Yes, risk taking is inherently failure-prone.  Otherwise, it would be called sure-thing-taking.  (Tim McMahon)

  • Risks are influencing factors that might adversely affect the outcome of a project.
  • Risk is the direct result of uncertainty. If there is no uncertainty, it is not a risk – it is a certainty.
  • Risk analysis is used to help a team understand uncertainty that could affect the outcome of the project.
  • Risk management (sometimes called Risk Mitigation) is the plan that the team puts into place to pre-empt, contain or mitigate the effects of risk to a project.

The important thing to remember is that even in simple projects, things can and will go wrong, and that you need to make plans to minimize the impact of those events when they occur.

1. Identify

The Dimensions of Risk

Risk has two dimensional influences. The first Helpful/Harmful is a simple assessment of factors that have a potentially positive or negative influence on the success of our project:

  1. Helpful: Factors that advance the objectives of the project
  2. Harmful:  Factors that hinder or imperil the outcome of the project.

The second dimension of Risk is the identification of the source of the Risk:

  1. Internal: Factors originating inside the organization or within the sphere of influence of the project.
  2. External:  Factors originating outside of the organization or project that cannot usually be influenced by the project.
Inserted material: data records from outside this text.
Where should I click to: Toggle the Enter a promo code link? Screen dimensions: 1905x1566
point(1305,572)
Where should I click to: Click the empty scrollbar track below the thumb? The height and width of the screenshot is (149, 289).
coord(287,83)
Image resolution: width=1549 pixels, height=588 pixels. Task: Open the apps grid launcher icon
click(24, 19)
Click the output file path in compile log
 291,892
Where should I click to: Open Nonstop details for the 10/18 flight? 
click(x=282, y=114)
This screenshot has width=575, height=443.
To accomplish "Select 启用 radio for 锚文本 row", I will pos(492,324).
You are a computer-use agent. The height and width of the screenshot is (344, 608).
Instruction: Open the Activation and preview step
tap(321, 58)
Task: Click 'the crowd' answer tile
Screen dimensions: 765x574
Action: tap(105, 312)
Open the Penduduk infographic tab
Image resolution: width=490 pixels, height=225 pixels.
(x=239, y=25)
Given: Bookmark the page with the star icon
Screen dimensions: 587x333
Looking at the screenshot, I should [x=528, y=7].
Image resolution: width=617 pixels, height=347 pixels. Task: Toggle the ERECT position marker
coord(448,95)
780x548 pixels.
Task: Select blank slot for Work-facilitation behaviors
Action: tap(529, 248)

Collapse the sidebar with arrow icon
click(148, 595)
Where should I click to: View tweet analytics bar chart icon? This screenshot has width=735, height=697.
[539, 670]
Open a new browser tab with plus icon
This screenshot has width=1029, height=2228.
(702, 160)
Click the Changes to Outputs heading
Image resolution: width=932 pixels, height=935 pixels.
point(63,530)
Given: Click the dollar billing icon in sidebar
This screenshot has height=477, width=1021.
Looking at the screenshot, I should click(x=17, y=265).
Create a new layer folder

Combining these factors into a two dimensional assessment provides us with the classic SWOT Analysis view of our project: Strengths, Weaknesses, Opportunities, and Threats.  In the diagram below we see the two dimensions (four factor categories) arranged in a matrix with Helpful/Harmful dimension represented as columns, and Internal/External dimension represented as rows.

SWOT Diagram

Strengths Weaknesses Opportunities and Threats

Risk Management is primarily interested in the Harmful column and that is what we will focus on in this article.

Examples of Weakness

  • Insufficient resources
  • Limited budget
  • Aggressive timeline
  • Important skills lacking in the team
  • Technological uncertainties
  • Lack of stakeholder consensus
  • Lack of a disaster recovery plan

Examples of Threats

  • Rapid and significant changes in the economy
  • Pandemics
  • Geopolitical tensions
  • Economic uncertainty
  • Changing legislation
  • Changing competitive landscape
  • Trade tariffs

Weaknesses are factors over which we tend to have some degree of control. Threats, however, are factors over which we tend to have little or no control. It is important to understand that even though we may have no control over a factor such as a pandemic, there are usually things we can do to manage or minimize the Risk effects on our project.

2. Classify

Each of the Risks needs to be categorized as to the affected area, likelihood and level of Impact it may have on the project. Risk Classes are used primarily for organizing, summarizing and reporting of Risks to management and stakeholders. Some Risks you identify may impact more than one Class, and if they do, they should be reflected in the summaries of those Classes.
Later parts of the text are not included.